Russian biologist and environmentalist (1933–2017)

Alexei Vladimirovich Yablokov (Алексей Владимирович Яблоков; 3 October 1933 – 10 January 2017) was a Soviet and Russian biologist, environmentalist and politician. He helped found Greenpeace of the USSR and advised President Boris Yeltsin on the environment in the early 1990s. From 2005 he led the Green Russia faction of the opposition party Yabloko. He was the lead author of Chernobyl: Consequences of the Catastrophe for People and the Environment.

== Scientific career ==
Yablokov was born in Moscow on 3 October 1933 and graduated from the biology faculty of Moscow State University in 1956. His research concerned whales, dolphins and pinnipeds and the ways they adapt to life in the water. Out of his analyses of variation in animal populations grew two research directions of his own making, population morphology and the phenetics of natural populations. A textbook of evolutionary theory he wrote in 1969 with Nikolay Timofeev-Ressovsky and Nikolay Vorontsov ran through several editions.

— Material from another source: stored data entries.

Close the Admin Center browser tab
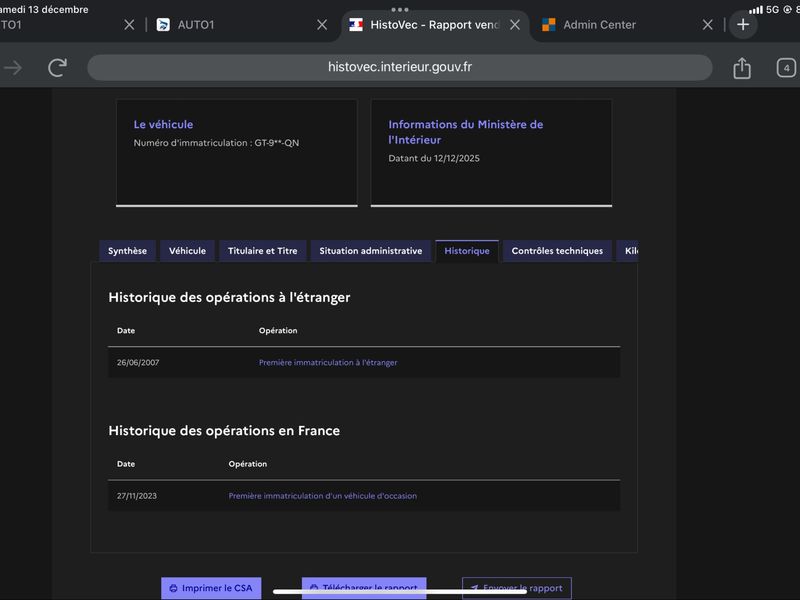pyautogui.click(x=707, y=25)
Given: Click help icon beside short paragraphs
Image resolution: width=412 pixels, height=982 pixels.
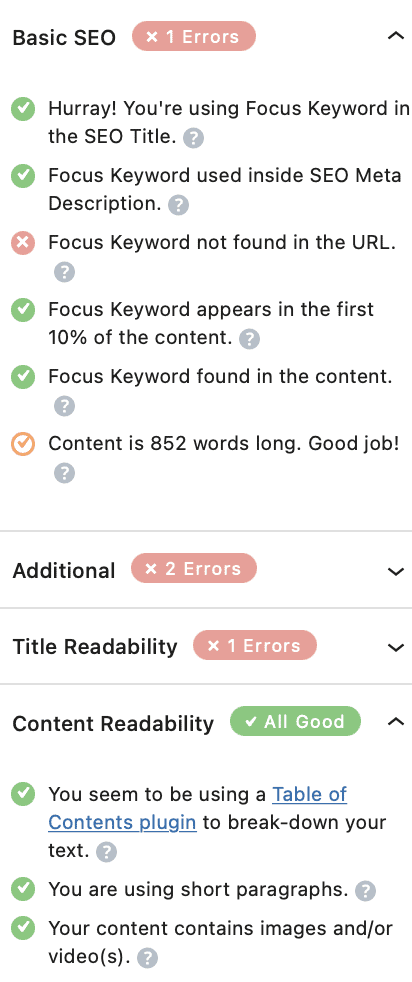Looking at the screenshot, I should click(x=365, y=891).
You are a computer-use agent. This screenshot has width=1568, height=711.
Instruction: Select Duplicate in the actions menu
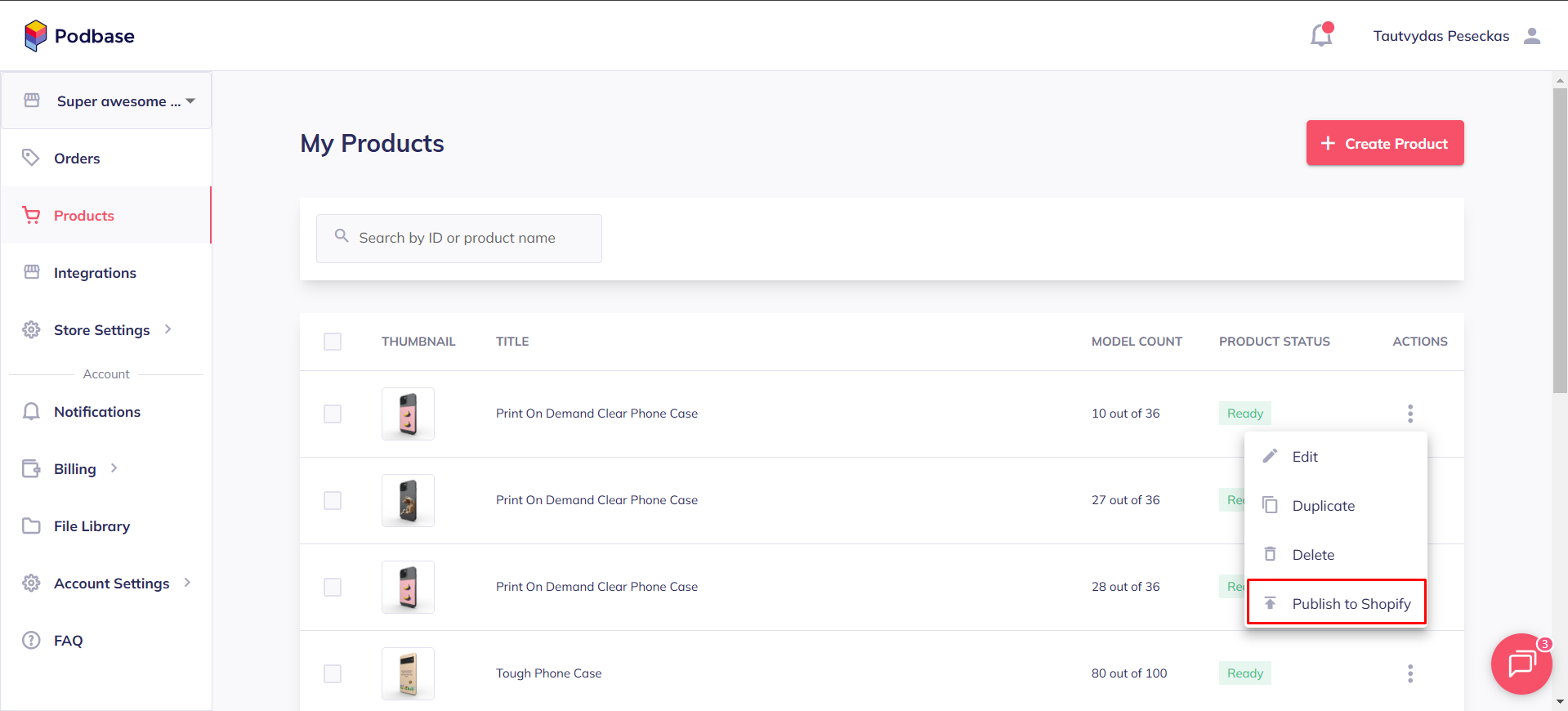pos(1323,506)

From 1969 Yablokov headed a laboratory at the Koltsov Institute of Developmental Biology in Moscow. He took his doctorate in 1966, became a professor in 1976, and in 1984 the Soviet Academy of Sciences elected him a corresponding member. His output ran to some 500 publications, 26 of them books.

== Government service ==
In 1988 Yablokov helped found Greenpeace of the USSR and led it until 1991. A seat in the Soviet Congress of People's Deputies followed in 1989, along with the deputy chairmanship of the Supreme Soviet's ecology committee. Yeltsin made him state counsellor for ecology and health in August 1991 and his environmental adviser a year later.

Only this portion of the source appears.